10.5 Future Directions

There are several prevention questions that deserve further study. For example: Which protective factors should be targeted and enhanced to reduce the incidence of body image and eating disturbances among children and adolescents from different age and ethnic groups? Which interventions are more effective—universal or targeted ones? How long should interventions last, and what are the most cost-effective approaches? [143] How can high-risk youth be reached, and what interventions are most effective with this group? [84143] Future studies also need to directly compare promising prevention programs in randomized trials, particularly in ecologically valid settings where large numbers of children and adolescents can be reached (e.g., schools) [173]. There is an additional need to further explore the pathogenesis of early-onset eating disorders, and enhance the current diagnostic system to address the “unique spectrum of early-onset eating disorders and the development of effective treatments for adolescent eating disorders” [84]. Finally, research is needed to determine whether positive youth development programs that employ SDS can produce positive outcomes in terms of decreasing body image and eating disturbances among children and youth.

10.6 Concluding Remarks

Body image and eating disturbances are highly complex and wield a harsh blow to our nation in terms of health care costs, diminished quality of life, and tragic loss of life.
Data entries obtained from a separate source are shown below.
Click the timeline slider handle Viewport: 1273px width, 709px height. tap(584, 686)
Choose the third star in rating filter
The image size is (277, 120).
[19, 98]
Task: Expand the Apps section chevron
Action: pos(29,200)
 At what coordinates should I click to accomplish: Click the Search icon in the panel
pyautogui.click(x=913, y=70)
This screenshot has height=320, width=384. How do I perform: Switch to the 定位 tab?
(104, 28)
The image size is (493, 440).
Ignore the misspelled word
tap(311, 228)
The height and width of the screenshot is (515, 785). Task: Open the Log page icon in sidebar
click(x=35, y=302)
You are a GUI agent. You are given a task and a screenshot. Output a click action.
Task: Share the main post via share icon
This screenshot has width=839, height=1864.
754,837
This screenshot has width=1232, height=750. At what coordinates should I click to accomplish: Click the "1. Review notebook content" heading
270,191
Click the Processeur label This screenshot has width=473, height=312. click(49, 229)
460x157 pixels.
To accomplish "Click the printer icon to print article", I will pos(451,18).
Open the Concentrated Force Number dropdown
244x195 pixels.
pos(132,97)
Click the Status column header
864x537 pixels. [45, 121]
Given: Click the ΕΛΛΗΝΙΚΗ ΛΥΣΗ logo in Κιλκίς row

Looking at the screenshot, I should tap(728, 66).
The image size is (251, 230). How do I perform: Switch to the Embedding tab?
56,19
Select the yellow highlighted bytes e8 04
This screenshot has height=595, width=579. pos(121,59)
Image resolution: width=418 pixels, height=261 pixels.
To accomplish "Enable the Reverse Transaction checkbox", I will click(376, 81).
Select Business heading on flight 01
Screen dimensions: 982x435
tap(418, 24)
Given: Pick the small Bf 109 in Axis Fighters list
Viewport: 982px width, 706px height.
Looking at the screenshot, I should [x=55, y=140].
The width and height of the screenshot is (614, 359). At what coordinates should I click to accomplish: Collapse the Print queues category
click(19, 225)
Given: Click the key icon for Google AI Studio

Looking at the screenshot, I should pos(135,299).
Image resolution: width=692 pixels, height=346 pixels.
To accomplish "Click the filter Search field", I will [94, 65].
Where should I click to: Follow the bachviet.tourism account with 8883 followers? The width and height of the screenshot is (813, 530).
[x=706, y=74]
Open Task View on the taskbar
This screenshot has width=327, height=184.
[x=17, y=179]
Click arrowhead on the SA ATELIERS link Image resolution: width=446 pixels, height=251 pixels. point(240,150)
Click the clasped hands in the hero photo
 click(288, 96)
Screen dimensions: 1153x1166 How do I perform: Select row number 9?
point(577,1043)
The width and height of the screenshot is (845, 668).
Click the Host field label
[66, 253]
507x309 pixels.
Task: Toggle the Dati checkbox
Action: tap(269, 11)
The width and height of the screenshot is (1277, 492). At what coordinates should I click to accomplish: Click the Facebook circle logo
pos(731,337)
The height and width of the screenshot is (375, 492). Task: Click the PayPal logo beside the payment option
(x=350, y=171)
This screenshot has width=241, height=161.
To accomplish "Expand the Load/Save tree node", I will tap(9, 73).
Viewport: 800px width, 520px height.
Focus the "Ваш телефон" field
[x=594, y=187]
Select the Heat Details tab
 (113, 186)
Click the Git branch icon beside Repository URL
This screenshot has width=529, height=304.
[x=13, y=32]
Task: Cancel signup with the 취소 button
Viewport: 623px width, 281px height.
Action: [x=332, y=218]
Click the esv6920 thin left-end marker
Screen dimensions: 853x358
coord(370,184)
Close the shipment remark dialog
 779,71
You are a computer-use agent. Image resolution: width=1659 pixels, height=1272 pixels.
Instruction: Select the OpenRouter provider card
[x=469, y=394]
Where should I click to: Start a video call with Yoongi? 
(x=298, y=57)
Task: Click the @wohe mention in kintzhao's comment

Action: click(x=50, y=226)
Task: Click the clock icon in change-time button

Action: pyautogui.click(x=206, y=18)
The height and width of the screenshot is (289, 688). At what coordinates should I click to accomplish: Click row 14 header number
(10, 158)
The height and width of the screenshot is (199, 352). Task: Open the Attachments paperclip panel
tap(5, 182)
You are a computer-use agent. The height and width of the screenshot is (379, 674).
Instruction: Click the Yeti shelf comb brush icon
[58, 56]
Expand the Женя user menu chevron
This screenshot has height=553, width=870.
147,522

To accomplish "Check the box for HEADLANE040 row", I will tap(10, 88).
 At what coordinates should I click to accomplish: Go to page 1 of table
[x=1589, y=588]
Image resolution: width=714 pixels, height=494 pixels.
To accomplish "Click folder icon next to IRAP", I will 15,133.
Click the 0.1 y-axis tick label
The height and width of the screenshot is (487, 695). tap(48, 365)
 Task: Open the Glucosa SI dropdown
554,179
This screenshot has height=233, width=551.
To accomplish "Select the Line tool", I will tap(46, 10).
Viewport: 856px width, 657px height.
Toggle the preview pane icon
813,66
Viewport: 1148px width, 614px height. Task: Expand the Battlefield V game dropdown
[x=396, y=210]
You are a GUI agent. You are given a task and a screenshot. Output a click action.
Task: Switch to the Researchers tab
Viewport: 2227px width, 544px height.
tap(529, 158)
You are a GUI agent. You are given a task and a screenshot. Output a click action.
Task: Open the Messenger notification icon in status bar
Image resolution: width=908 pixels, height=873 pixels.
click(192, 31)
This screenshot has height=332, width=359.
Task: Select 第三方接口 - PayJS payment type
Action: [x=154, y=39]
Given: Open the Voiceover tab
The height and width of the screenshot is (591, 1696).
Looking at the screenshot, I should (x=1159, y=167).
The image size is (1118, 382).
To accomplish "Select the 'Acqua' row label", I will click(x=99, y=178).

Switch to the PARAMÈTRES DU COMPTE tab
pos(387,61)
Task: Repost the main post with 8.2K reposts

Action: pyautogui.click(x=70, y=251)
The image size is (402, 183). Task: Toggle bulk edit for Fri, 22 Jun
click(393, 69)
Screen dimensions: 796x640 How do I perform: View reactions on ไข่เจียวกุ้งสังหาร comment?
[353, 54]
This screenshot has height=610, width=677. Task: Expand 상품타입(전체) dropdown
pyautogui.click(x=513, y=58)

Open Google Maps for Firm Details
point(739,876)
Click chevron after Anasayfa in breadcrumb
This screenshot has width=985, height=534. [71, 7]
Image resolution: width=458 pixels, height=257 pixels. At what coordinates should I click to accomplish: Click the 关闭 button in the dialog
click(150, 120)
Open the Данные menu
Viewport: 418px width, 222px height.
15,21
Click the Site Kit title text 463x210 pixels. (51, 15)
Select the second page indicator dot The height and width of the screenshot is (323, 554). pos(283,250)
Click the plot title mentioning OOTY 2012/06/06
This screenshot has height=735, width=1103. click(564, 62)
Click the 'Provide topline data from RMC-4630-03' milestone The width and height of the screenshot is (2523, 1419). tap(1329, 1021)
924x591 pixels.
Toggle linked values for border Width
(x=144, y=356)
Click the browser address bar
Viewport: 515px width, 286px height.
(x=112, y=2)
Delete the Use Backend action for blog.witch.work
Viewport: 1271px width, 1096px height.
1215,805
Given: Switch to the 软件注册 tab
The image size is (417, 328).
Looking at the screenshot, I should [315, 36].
Youth, parents, school personnel, health care providers, and entire communities can be effective change agents for the prevention of body image and eating disturbances among children and adolescents. Health promotion and prevention efforts need to be multifaceted and encompass the whole child by addressing physical, mental, emotional, social, and spiritual health. Furthermore, these efforts should target interests, skills, and challenges that are distinctive for particular stages of development [137]. No individual should underestimate his or her ability to make a positive difference in the prevention of body image and eating disturbances in children and adolescents. Even small changes have the capacity to produce a powerful ripple effect that can transform society. When individuals, families, and communities unite and engage in proactive endeavors to promote health and quality of life for children and adolescents, they create a legacy of tremendous impact and enduring value [174].